» **Extrait du texte**:
┏━━

Note blanche
BSA 2/2
n°05/734
3ème section du Bureau de la Sûreté des Arts
en charge des enquêtes administratives.
Direction Générale du Renseignement
27 novembre 2011
Objet : l’artiste-plasticienne Isabelle Giovacchini, ses travaux en cours.
Personnalité marquante. Esprit inventif, épris d’exactitude, doté d’une profondeur enjouée. Arrache régulièrement la photographie à ses rentes de situation, à son formalisme esthète.
Modus operandi : l’image, mais une image hors-temps, qui semble ressortir au champs commun de la trace. La visée ? Une acclimatation élégante à l’ineffable. Effet garanti d’ébranlement sur la langue. Mots chancelants, pouvoir de désignation critique mis à mal, le concept ne permettant plus d’écouler la surprise. Grande ingéniosité d’un dispositif visant à déniaiser la représentation, à en relever les seuils. De l’avis du Comité de vigilance des Lettres, Isabelle Giovacchini ressuscite Hölderlin en composant son propre répertoire de pallaksch visuels, sortes de mise à nu du voir subvertissant les conventions sémiotiques. Dès lors le visible n’est plus une surface, le visible fait surface.

┗━━

» **Exercices à faire**:
- a) D'après la note sur Isabelle Giovacchini, quel poète l'artiste ressuscite-t-elle selon le Comité de vigilance des Lettres ?
- b) Poursuivez la note sur Isabelle Giovacchini à partir de sa dernière phrase.

» **Lignes**:
┏━━

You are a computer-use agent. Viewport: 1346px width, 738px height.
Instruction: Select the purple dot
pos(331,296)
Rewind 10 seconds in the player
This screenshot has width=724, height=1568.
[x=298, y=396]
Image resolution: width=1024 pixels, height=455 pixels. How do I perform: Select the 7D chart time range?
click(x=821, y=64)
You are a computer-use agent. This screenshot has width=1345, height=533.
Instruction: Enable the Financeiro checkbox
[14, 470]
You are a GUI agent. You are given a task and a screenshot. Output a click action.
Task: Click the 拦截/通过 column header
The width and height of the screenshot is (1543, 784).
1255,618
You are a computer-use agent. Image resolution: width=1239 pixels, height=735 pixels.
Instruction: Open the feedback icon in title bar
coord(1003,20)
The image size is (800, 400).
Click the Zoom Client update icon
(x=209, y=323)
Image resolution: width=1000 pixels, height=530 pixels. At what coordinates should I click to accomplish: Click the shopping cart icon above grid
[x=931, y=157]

┗━━

» **Réponses dans l'ordre**:
- a) Hölderlin.

- b)
Pièces à convictions : Phénomène. Du grec phainomenon – « ce qui apparaît ». Sous les flots ondule une ombre, indice de corps. L’image, élaborée d’après une note journalistique sourcée renseignerait sur l’existence d’un cétacé solitaire émettant une fréquence de chant inaudible à ses congénères. En vain, l’animal appelle. Pour s’en convaincre voir la planche-contact, sorte de skiagraphè, d’écriture testimoniale de l’ombre creusant et surfaçant le silence. À cela près qu’un jet de lumière fait irruption sur le dernier film, concluant les modulations de l’ombre à la façon d’une assonance venue donner au poème sa soudaine force de percussion. L’éclaircie dénote-t-elle le chant, son moment panique incandescent ? Peu importe dès lors qu’elle ancre dans le regard les conditions de l’écoute.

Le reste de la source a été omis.